* Task prompt: Rewrite the records with "screenshot" switched to "screen capture" and everything else unchanged. Leave out the pictures.
--- start Rows ---
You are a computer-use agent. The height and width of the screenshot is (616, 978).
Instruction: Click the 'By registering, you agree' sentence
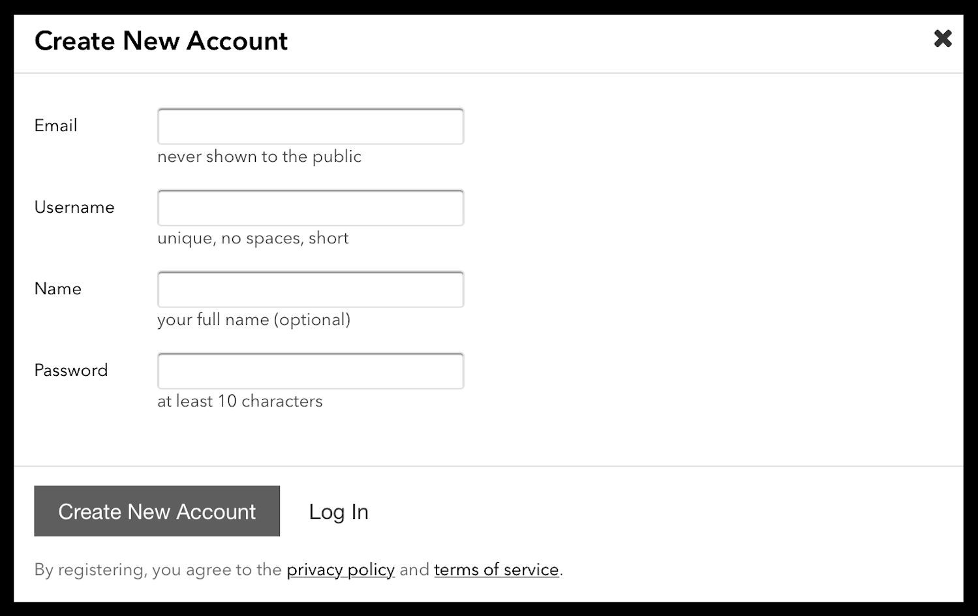[157, 570]
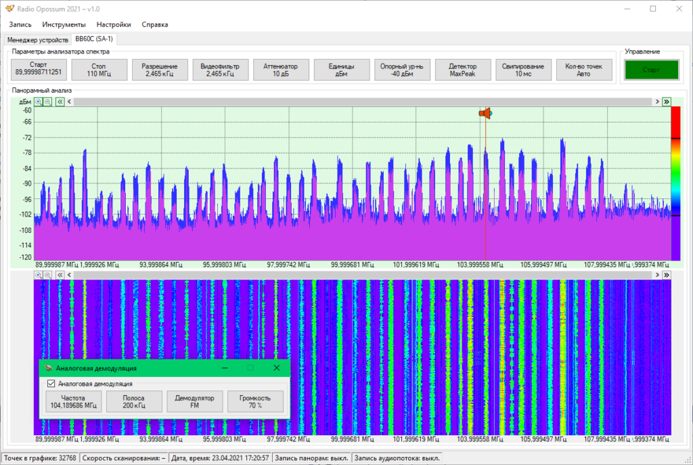Zoom out on the spectrum panorama graph
693x465 pixels.
pyautogui.click(x=47, y=102)
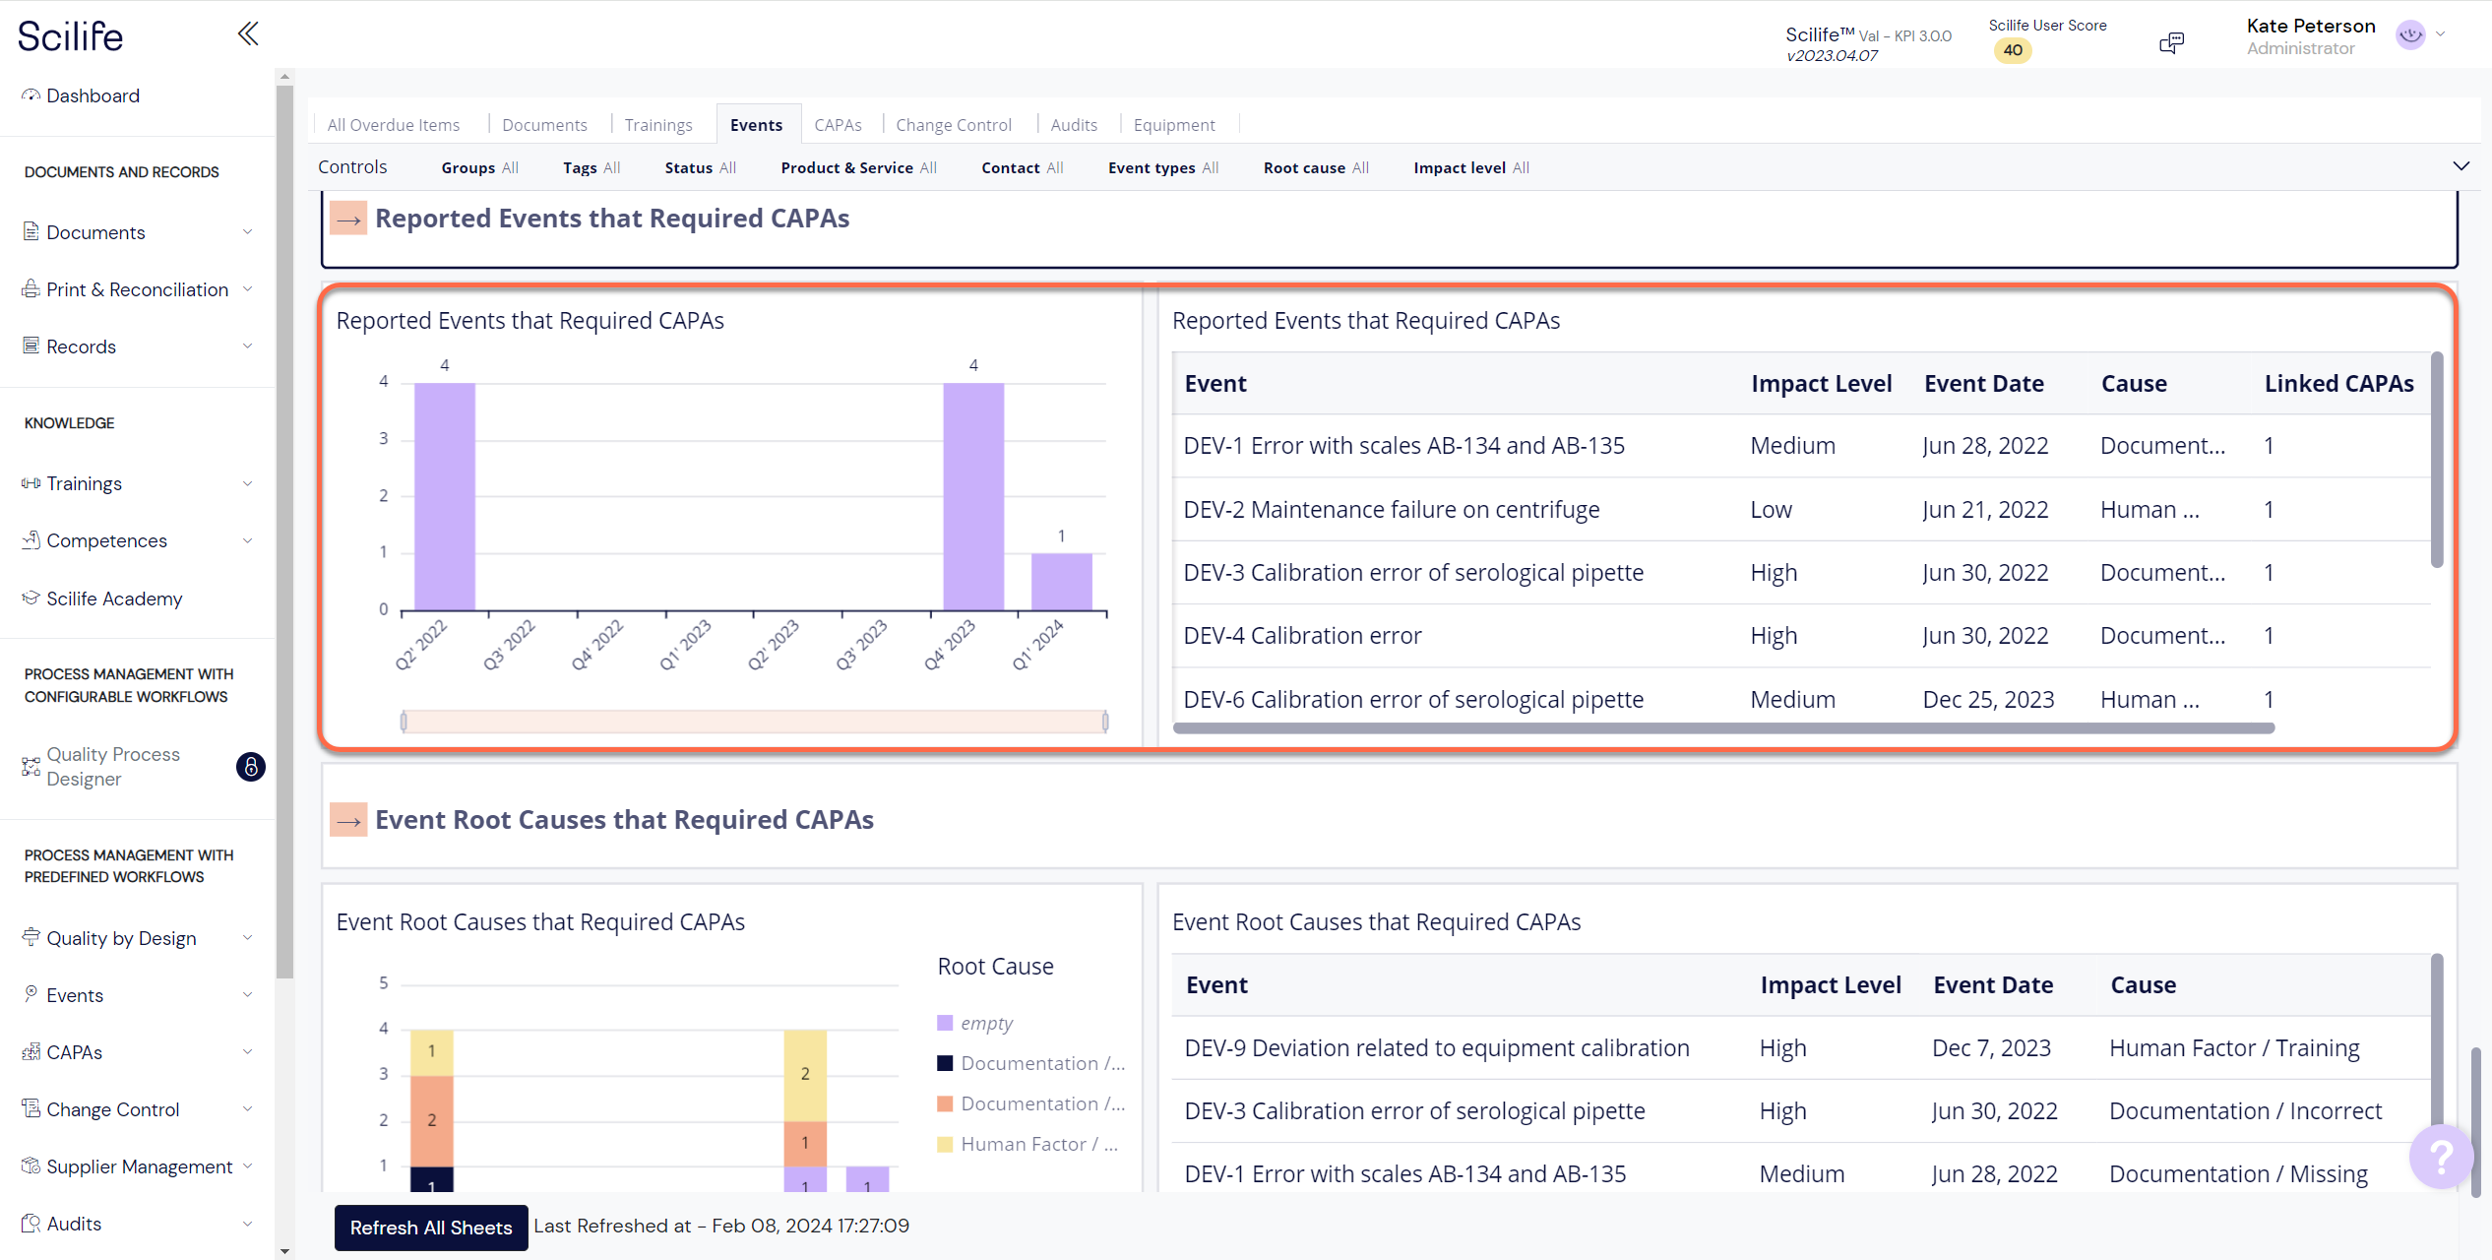Expand the Records section in the sidebar
Screen dimensions: 2492x1260
click(x=248, y=346)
--- end Rows ---
* Answer for the task:
You are a computer-use agent. The height and width of the screen capture is (616, 978).
Instruction: Click the 'By registering, you agree' sentence
[157, 570]
Zoom out on the spectrum panorama graph
693x465 pixels.
pyautogui.click(x=47, y=102)
Expand the Records section in the sidebar
Screen dimensions: 2492x1260
click(x=248, y=346)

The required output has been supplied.